[Work instructions]
1) In the passage on shift-based division, which two values can the guess z' take?
2) Quote the passage on shift-based division, starting with "As long as x’" and going on through "and y’*2³ <= y.".
3) Continue the passage on shift-based division from the point where it stops.

[Source document]

As long as x’ fits the requirement of x’ < y’*2⁸, our guess z’ can be at most 1 off, and more specifically, z’ is either z or z+1, since both x’*2³ <= x and y’*2³ <= y.

So, we can do a test by calculating z’ * y. If z’ * y > z, then apparently our z’ must have been z+1. Else z’ = z. So we can simply correct for that.

Some pseudo-code for this:

y' = y;
x' = x;

while (y' >= 256)
{
    y' >>= 1;
    x' >>= 1;
}

z = div( x', y' );
if (z > 0)
{
    z--;

    x2 = mul(z, y);
    x3 = x - y;

    if (x3 <= x)
        if (x2 <= x3)

[Dataset rows]
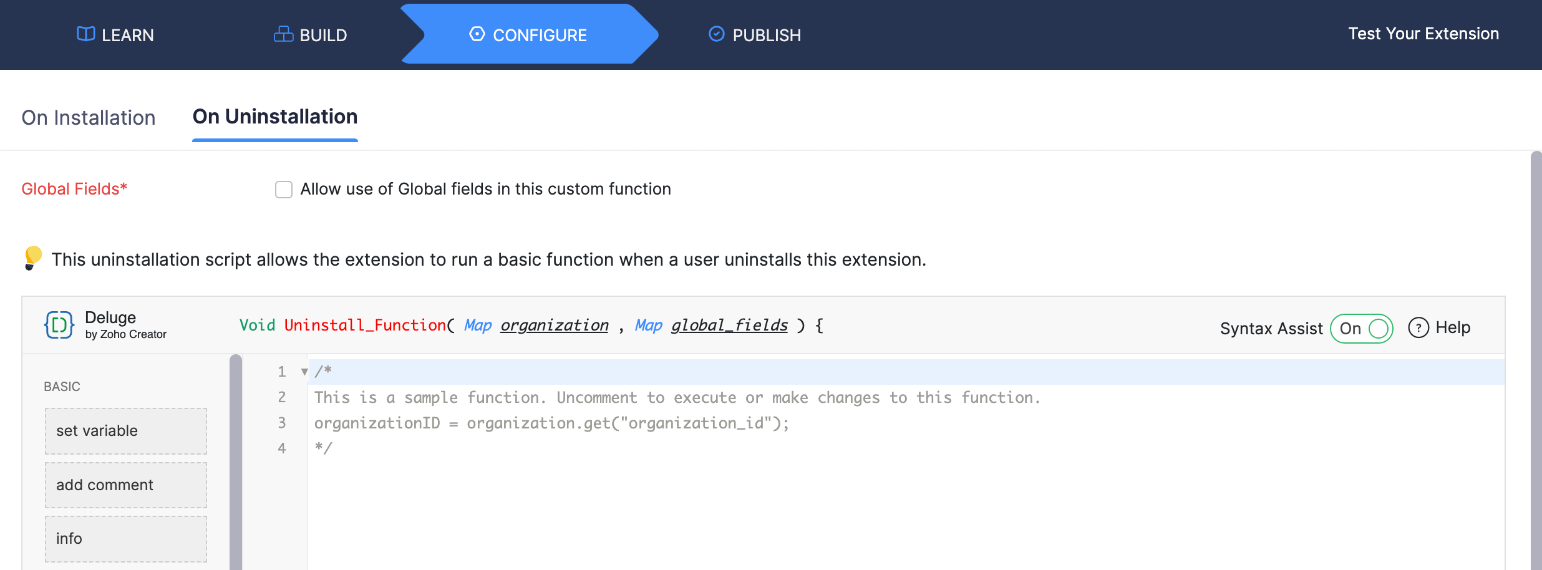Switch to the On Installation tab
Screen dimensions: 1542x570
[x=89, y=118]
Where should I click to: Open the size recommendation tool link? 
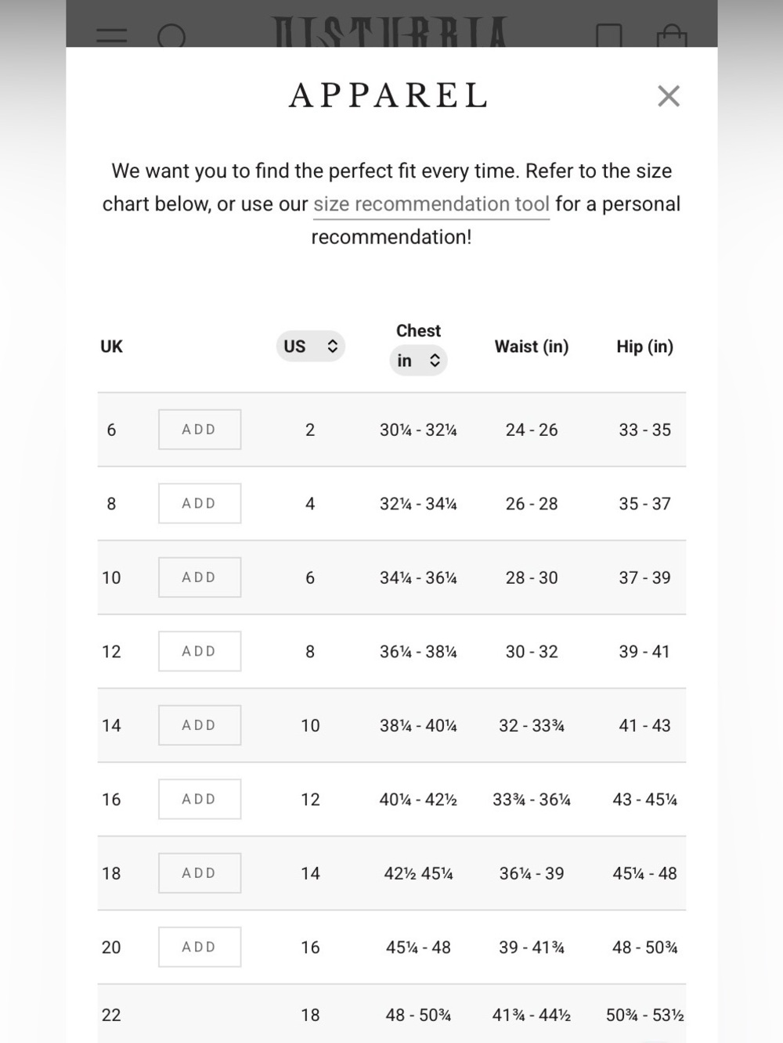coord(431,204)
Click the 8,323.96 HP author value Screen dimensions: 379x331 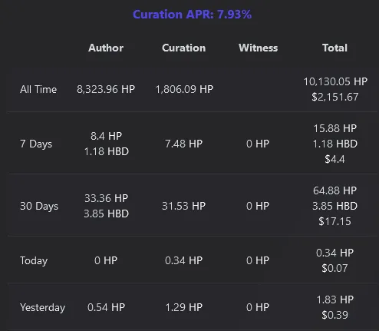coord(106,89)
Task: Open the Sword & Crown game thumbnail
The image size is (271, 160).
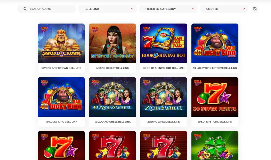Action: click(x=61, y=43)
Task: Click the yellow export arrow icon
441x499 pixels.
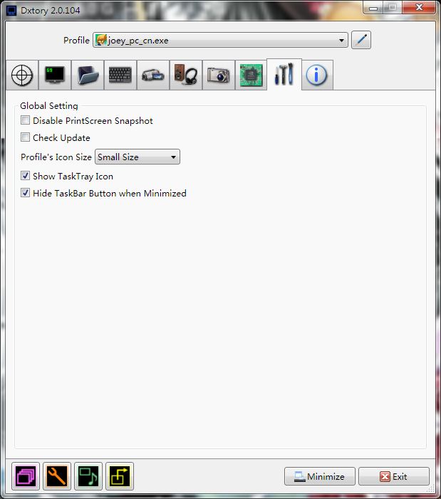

[Answers]
1) Either z or z+1.

2)
As long as x’ fits the requirement of x’ < y’*2⁸, our guess z’ can be at most 1 off, and more specifically, z’ is either z or z+1, since both x’*2³ <= x and y’*2³ <= y.

3)
        {
            z++;
            x2 += y;
        }

    r = x - x2;
}
else
    r = x;

Note that in this pseudo-code I had to circumvent some issues: mul(z, y) can only give a 16-bit value at most. So in the case where z’ is actually z+1, it may overflow. So instead we turn it around and test for z’-1, which always fits in 16-bit. This won’t work if z’ is 0, because z’-1 will underflow then. Then again, if z’ was 0, the initial guess must have been correct, because else z would have to be -1. This is not possible, since we have assumed non-negative numbers as input. So we only need to test cases where z’ > 0, which means we can always use z’-1 as a guess.

Note also that z’ is 8-bit by definition, and only y is 16-bit. When implementing this in assembly, you can do an optimized multiply routine, using the 8-bit value in the loop. And if you implement it in assembly, you could detect overflow with the carry flag, so you wouldn’t necessarily need to use z’-1 in the guess, but you can just use z’ directly.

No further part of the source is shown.